Exercise directions:
Write out the data once more, exactly as it reads.
*** Opening Record set ***
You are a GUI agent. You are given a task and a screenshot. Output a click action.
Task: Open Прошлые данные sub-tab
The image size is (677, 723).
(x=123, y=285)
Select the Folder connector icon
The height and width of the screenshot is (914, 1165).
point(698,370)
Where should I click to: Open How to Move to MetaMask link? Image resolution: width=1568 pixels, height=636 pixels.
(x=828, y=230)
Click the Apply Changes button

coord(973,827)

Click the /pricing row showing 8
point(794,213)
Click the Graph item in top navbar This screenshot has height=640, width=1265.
*** Closing Record set ***
Solution:
You are a GUI agent. You are given a task and a screenshot. Output a click action.
Task: Open Прошлые данные sub-tab
The image size is (677, 723).
(x=123, y=285)
Select the Folder connector icon
The height and width of the screenshot is (914, 1165).
point(698,370)
Where should I click to: Open How to Move to MetaMask link? Image resolution: width=1568 pixels, height=636 pixels.
(x=828, y=230)
Click the Apply Changes button

coord(973,827)

Click the /pricing row showing 8
point(794,213)
Click the Graph item in top navbar This screenshot has height=640, width=1265.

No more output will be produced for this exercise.